How to implement Elasticsearch in Nextcloud

@mrmarkuz

Hi Markus

I installed Elasticsearch according to your HowTo above. After adapting to the newer PHP SCL paths, it worked.

Since the NethServer upgrade to 7.9.2009, the elasticsearch service won’t start.

Any ideas?

Strange, after a couple of restarts, it’s working again!

Found the issue:
Older version of ingest-attachment.

Solution:

sudo /usr/share/elasticsearch/bin/elasticsearch-plugin remove ingest-attachment
sudo /usr/share/elasticsearch/bin/elasticsearch-plugin install ingest-attachment
systemctl restart elasticsearch
systemctl status elasticsearch

The - at the moment again “untested” Tesseract module needs to be updated and reactivated (sometimes need 2x activate pressed…)

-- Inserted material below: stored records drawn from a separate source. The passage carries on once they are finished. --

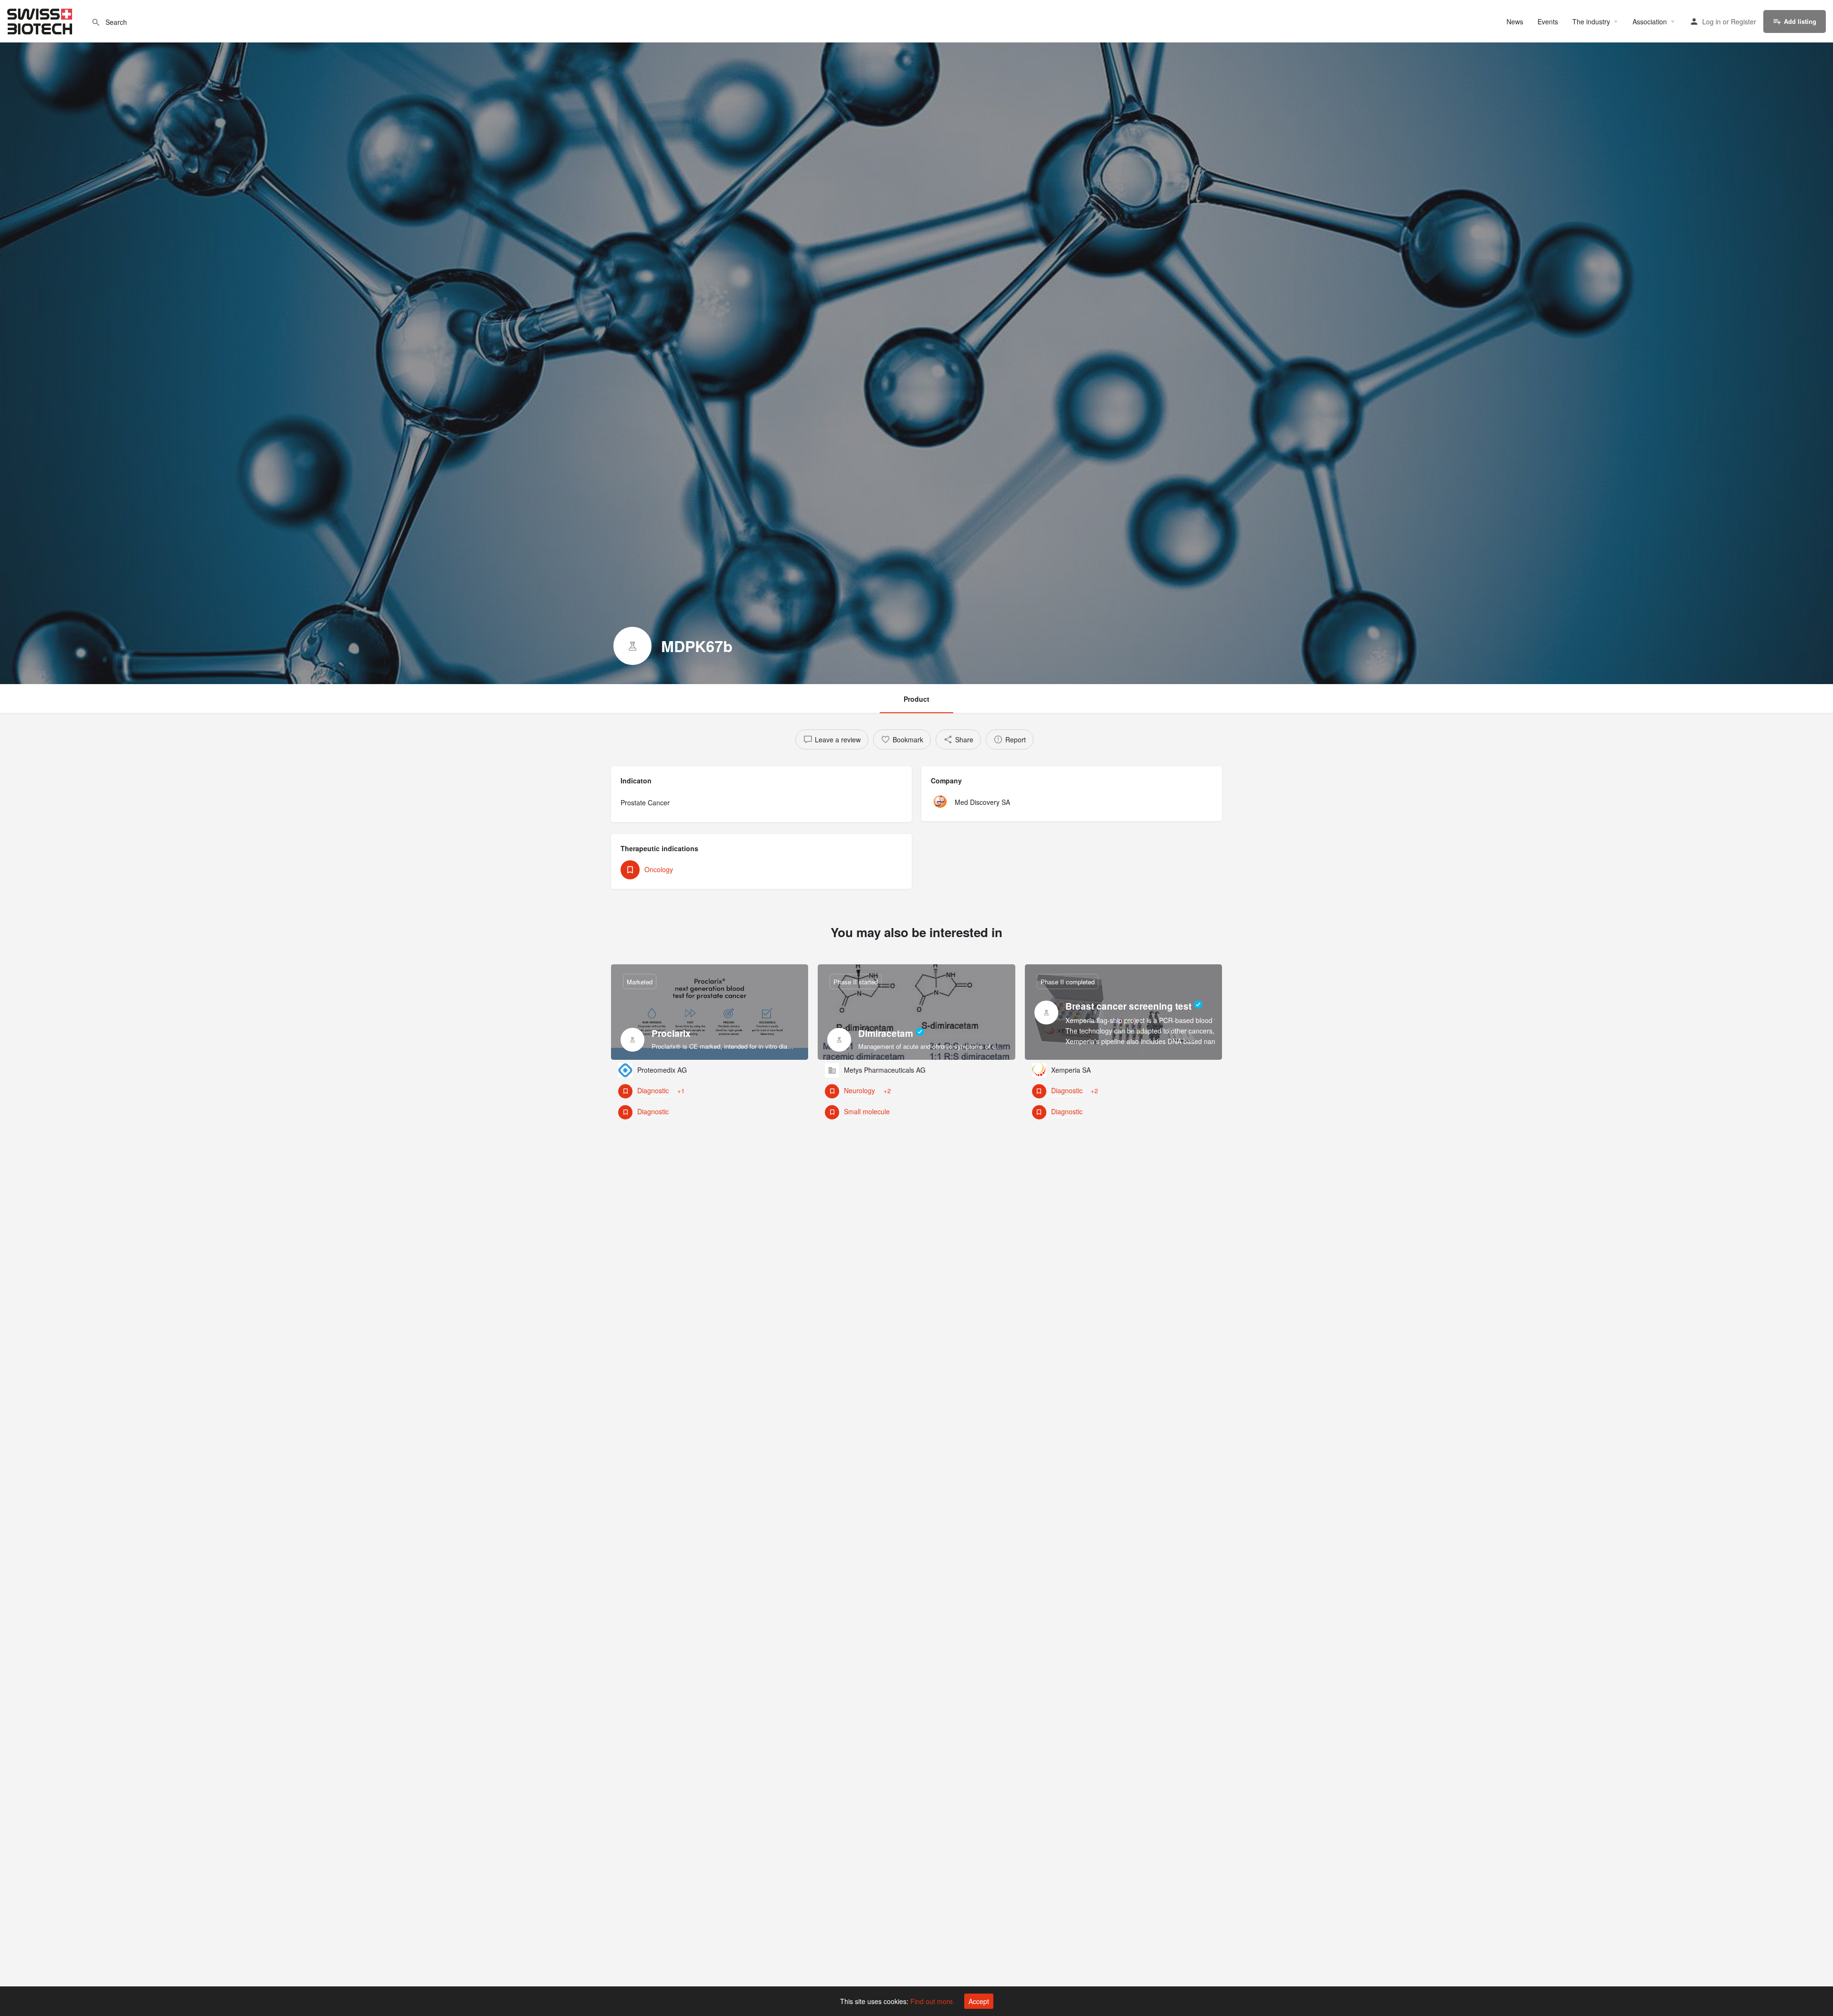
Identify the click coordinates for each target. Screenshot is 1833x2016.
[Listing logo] (632, 646)
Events (1548, 21)
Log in (1711, 21)
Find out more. (932, 2001)
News (1514, 21)
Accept (979, 2001)
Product (916, 699)
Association (1650, 21)
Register (1743, 21)
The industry (1591, 21)
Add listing (1800, 21)
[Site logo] (40, 20)
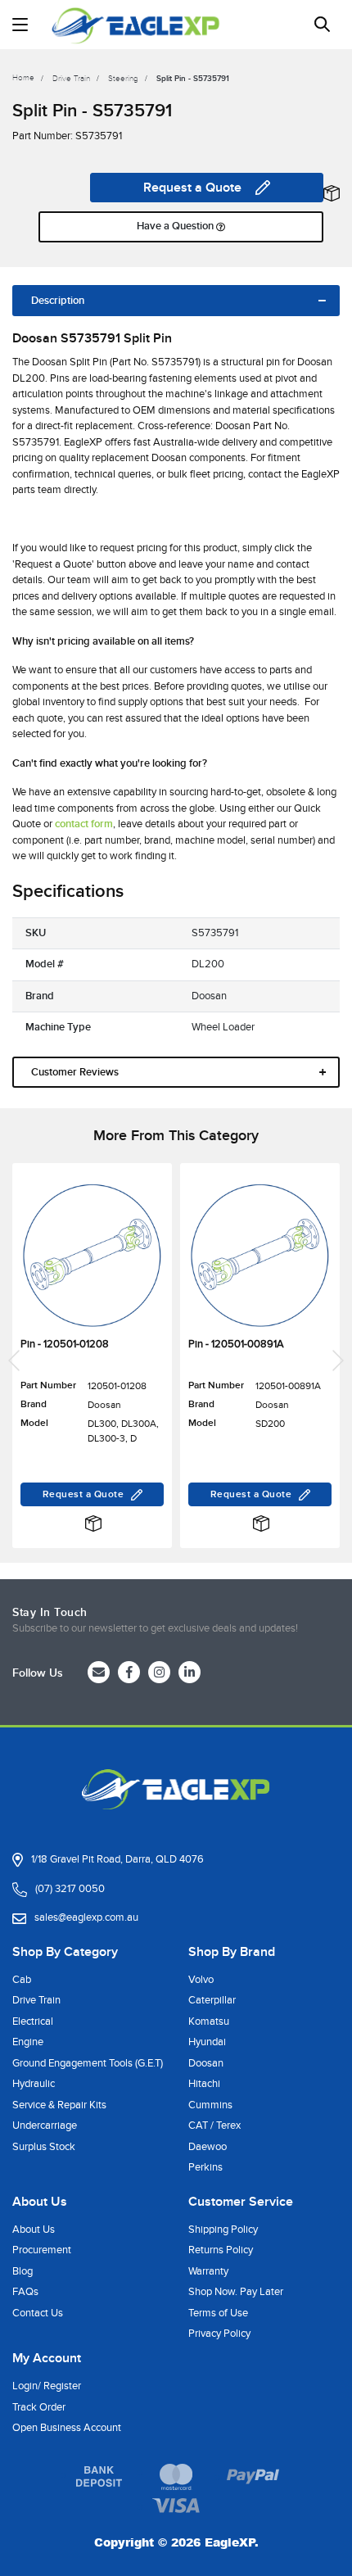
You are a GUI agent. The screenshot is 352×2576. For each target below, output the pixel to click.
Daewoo (207, 2146)
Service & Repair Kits (59, 2105)
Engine (27, 2042)
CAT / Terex (214, 2125)
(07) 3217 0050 (70, 1888)
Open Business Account (66, 2427)
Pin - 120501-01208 (64, 1344)
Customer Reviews (75, 1072)
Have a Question (176, 226)
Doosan (205, 2063)
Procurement (41, 2250)
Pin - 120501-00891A (236, 1344)
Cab (21, 1979)
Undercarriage (44, 2125)
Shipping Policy (223, 2229)
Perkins (205, 2167)
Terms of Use (218, 2313)
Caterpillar (212, 2000)
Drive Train (36, 2000)
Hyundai (207, 2042)
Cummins (210, 2105)
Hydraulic (33, 2083)
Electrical (32, 2021)
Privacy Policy (219, 2333)
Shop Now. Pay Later (235, 2291)
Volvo (201, 1979)
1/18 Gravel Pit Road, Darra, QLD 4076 (117, 1859)
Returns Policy (220, 2250)
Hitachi (204, 2083)
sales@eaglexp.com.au (86, 1917)
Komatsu (208, 2021)
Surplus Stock (43, 2146)
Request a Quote (192, 187)
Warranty (208, 2271)
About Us (33, 2229)
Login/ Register (46, 2386)
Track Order (38, 2407)
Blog (22, 2271)
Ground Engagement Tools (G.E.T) (87, 2063)
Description (57, 300)
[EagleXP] (136, 24)
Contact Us (37, 2313)
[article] (92, 1361)
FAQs (25, 2291)
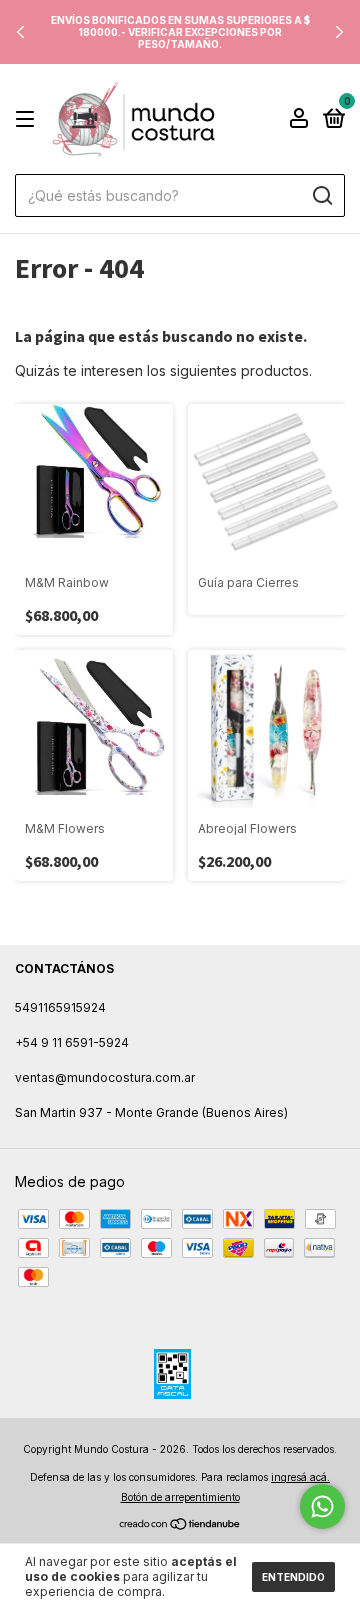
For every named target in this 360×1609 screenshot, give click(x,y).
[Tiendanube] (180, 1524)
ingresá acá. (300, 1477)
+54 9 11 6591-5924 (72, 1042)
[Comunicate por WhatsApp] (322, 1506)
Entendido (293, 1577)
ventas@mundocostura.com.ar (105, 1077)
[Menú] (28, 119)
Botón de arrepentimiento (180, 1497)
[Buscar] (321, 196)
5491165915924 (60, 1007)
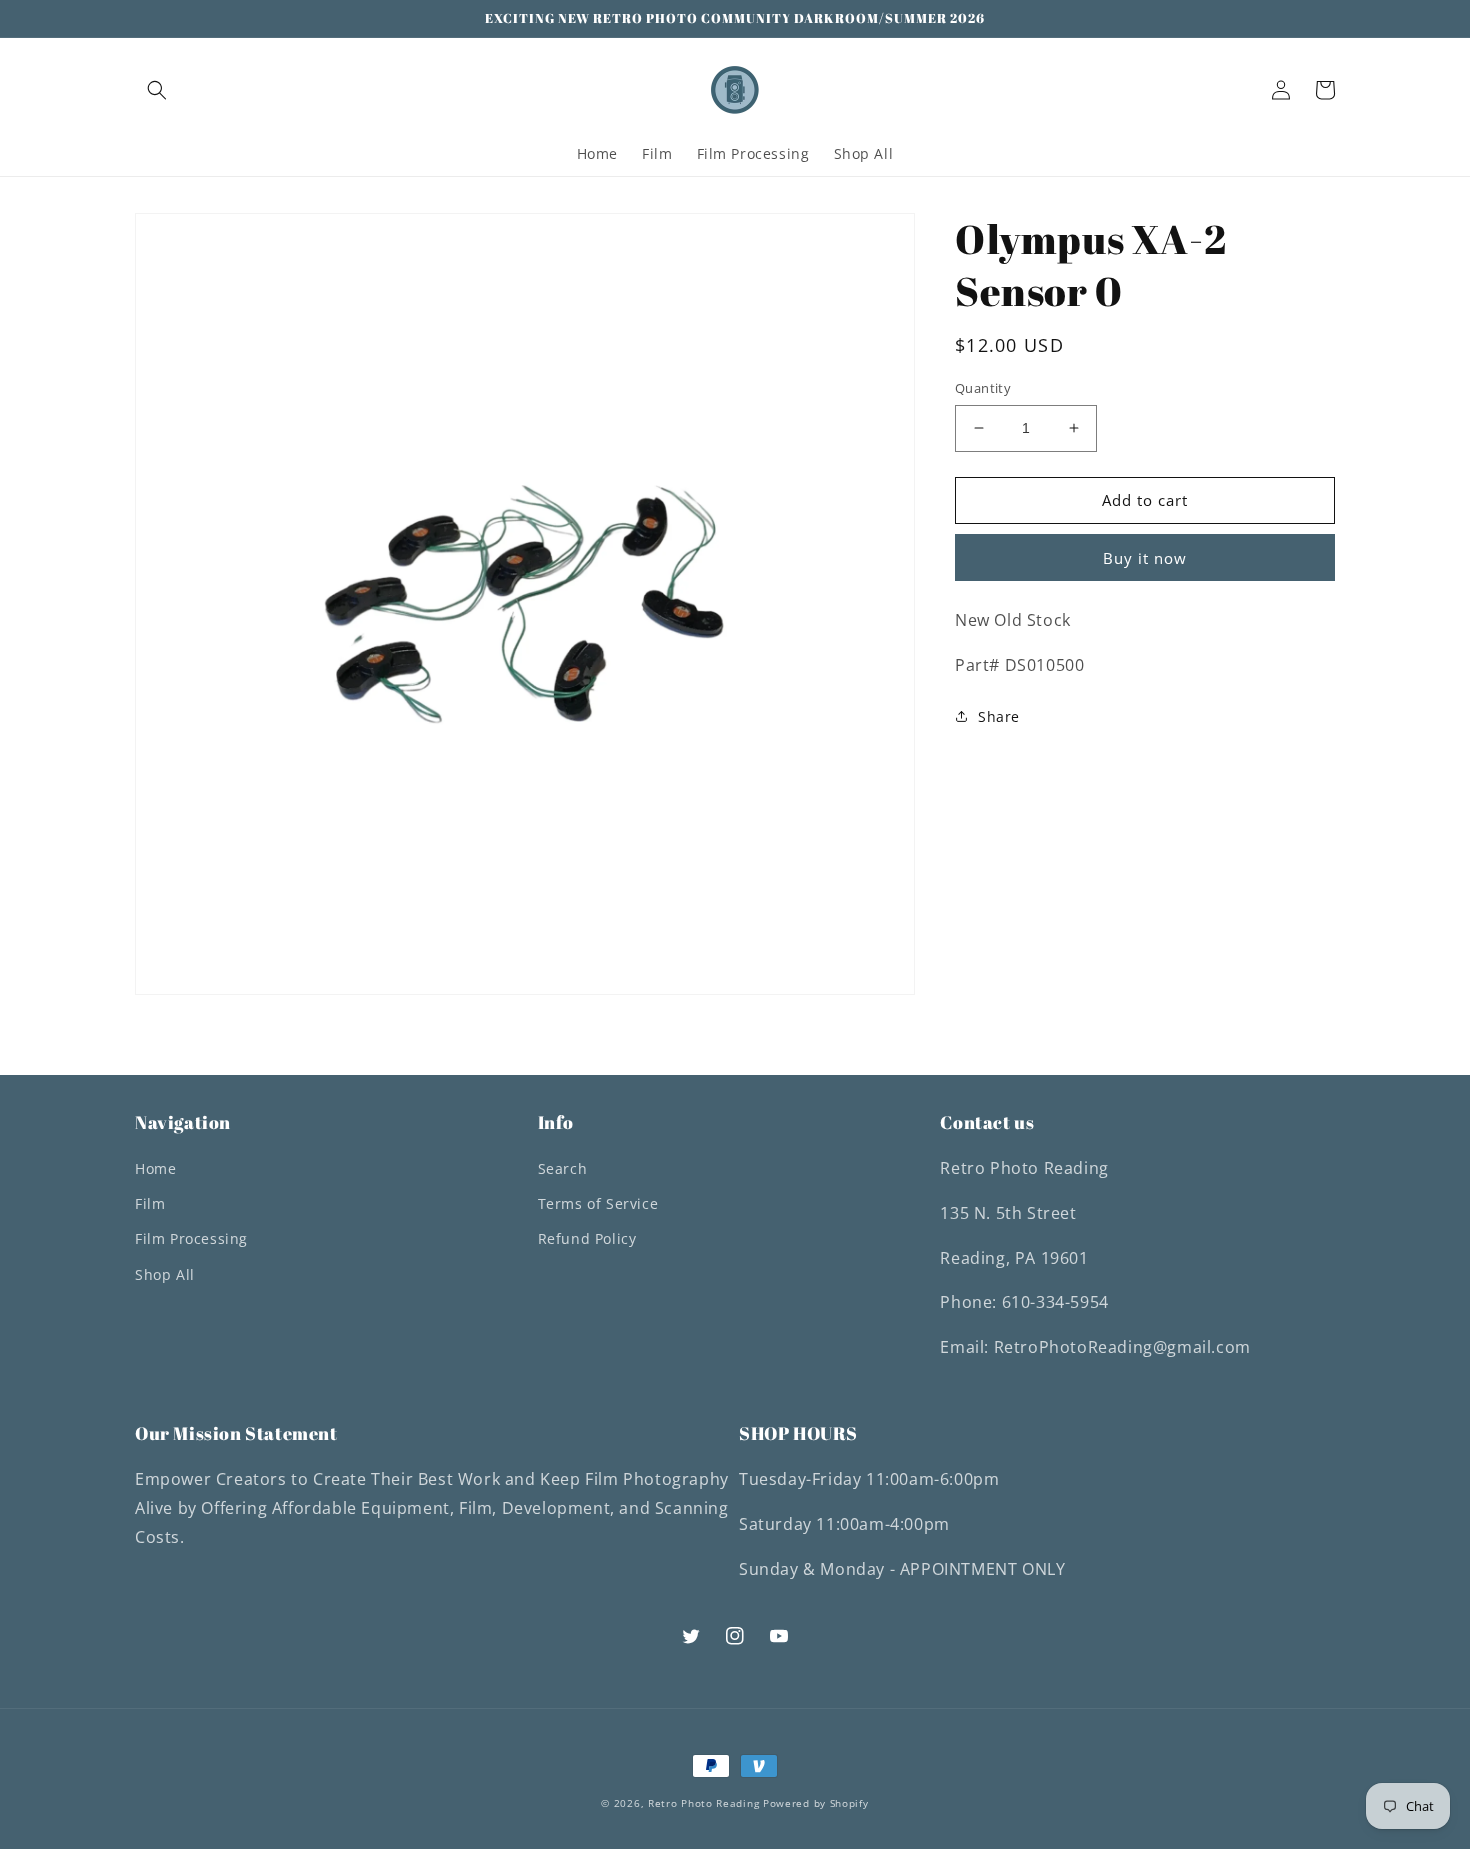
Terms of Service (598, 1203)
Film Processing (191, 1238)
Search (563, 1168)
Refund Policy (587, 1238)
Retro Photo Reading (703, 1803)
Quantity (983, 388)
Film (150, 1203)
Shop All (165, 1274)
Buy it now (1145, 557)
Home (155, 1168)
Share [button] (999, 716)
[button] (157, 90)
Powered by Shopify (816, 1803)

Also: in NextCloud as admin you need to reactivate Elasticsearch under Fulltext-search…

Thanks
Andy

1 Like

I made the changes as suggested now I’m getting the following " Job for rh-php73-php-fpm.service failed because the control process exited with error code. See “systemctl status rh-php73-php-fpm.service” and “journalctl -xe” when I run the command “systemctl restart rh-php73-php-fpm”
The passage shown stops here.